An FDA advisory panel voted 9-1 in favor of approval of the anticoagulant edoxaban to reduce the risk of stroke and systemic embolism in patients with nonvalvular atrial fibrillation.
The Cardiovascular and Renal Drugs Advisory Committee reviewed the safety and efficacy results from the ENGAGE-AF-TIMI 48 trial. Findings pointed to a reduced rate of stroke and systemic embolism in nonvalvular atrial fibrillation patients and showed edoxaban as noninferior to warfarin in the prevention of stroke or systemic embolism using both high and low dosage (60 mg and 30 mg).

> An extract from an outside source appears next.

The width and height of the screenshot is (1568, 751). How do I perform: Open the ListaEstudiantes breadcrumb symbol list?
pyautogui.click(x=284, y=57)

While the committee approved edoxaban (Savaysa, Daiichi Sanko) for use, voting was divided on whether or not a 60 mg dose should be administered for patients with normal renal function due to some increased risks for bleeding seen in a subanalysis. FDA representative Ellis Unger, MD, said of the dosage issue, “The people prescribing this are pretty sophisticated physicians. (Adjusting doses) is doable.”
Edoxaban is a Factor Xa inhibitor. The FDA already gave a green light to two other Factor Xa inhibitors, rivaroxaban (Xarelto, Janssen Pharmaceuticals/Bayer HealthCare) and apixaban (Eliquis, Bristol-Myers Squibb/Pfizer), for this indication. The thrombin-inhibitor dabigatran (Pradaxa, Boehringer Ingelheim) also is marketed in the U.S.
The FDA often but not always follows the recommendations of its advisory committees.